For instance, it projected OBC leaders such as Kalyan Singh, a Lodh Rajput, in UP, to counter Mulayam. As Mulayam's support base outside the Samajwadi Party's Yadav-Muslim core started to fragment, Kalyan rallied smaller OBC communities behind the BJP, eventually forging a non-Yadav OBC vote bank. The BJP would eventually revamp its leadership at every level to accommodate OBCs politically.
This was crucial from the late 1990s onwards, as the Panchayat Raj Act and reservation of seats in every level of three-tier rural and urban panchayats, provided an avenue for many OBC leaders to emerge from the grassroots.
This was even as Congress' organisation continued to erode, and struggled to truly accommodate OBC politics.
In UPA years
In 2006, Union Human Resource Development Minister Arjun Singh pushed through 27% reservation for OBCs in admissions to central educational institutions, which had been pending since the implementation of the Mandal report.
This was one of the biggest decisions in favour of OBCs, and a defining moment in OBC politics — but hardly any political gains accrued to the Congress.

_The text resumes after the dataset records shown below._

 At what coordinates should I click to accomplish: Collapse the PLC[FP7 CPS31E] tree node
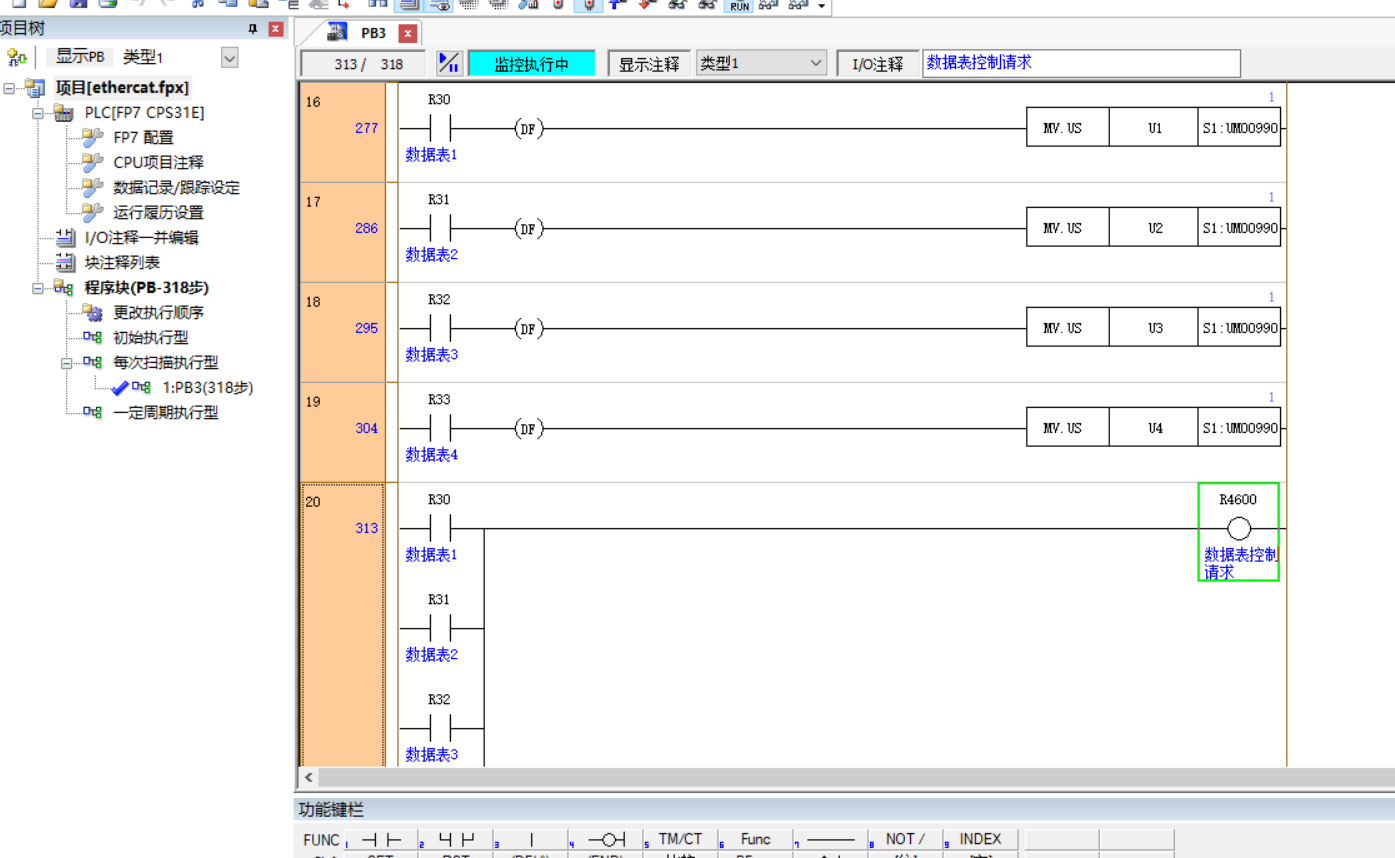coord(38,113)
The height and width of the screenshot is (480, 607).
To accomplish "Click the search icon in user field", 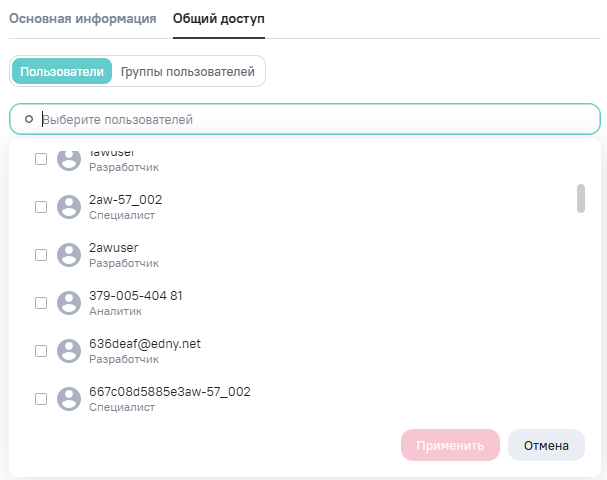I will tap(29, 120).
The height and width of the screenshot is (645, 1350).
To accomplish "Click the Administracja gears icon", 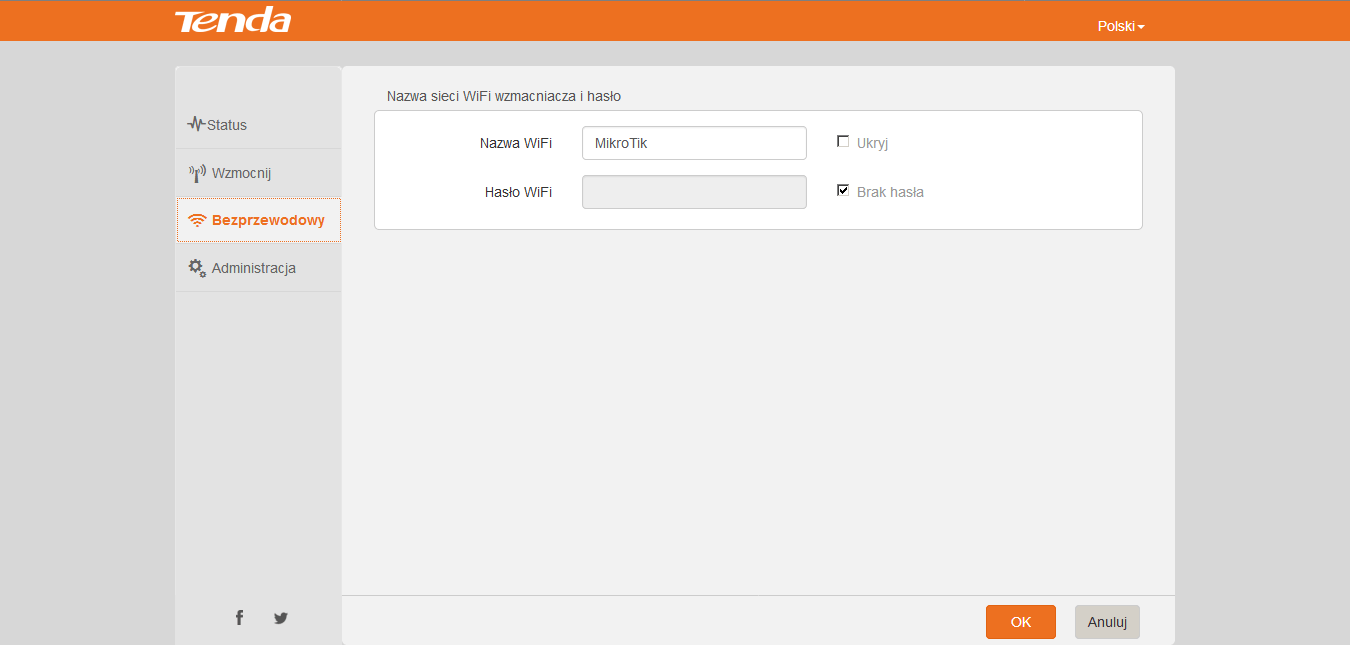I will [x=197, y=268].
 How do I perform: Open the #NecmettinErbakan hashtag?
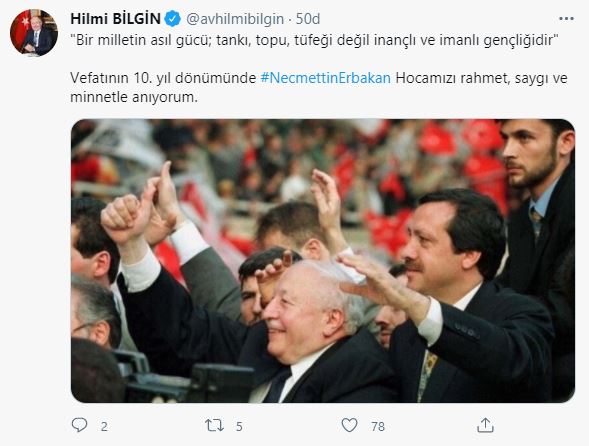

In 2010, the UPA-2 government tried to move for a caste census. Then Law Minister Veerappa Moily wrote to Prime Minister Manmohan Singh about collecting caste/ community data in Census 2011. But Home Minister P Chidambaram opposed the decision in Lok Sabha. Singh's government ultimately decided to conduct a full Socio Economic Caste Census (SECC) instead.
The SECC data was published in 2016 but remains unavailable today. The Narendra Modi government has said it is 'not reliable'. This means that seven decades after the Kalelkar Commission recommended a caste census, there is still no precise estimate of India's OBC population.
Rahul Gandhi's push for a caste census in recent years is an acceptance of the many missed opportunities during decades of Congress rule in the past, and a realignment of the party's politics with a view of taking on the BJP.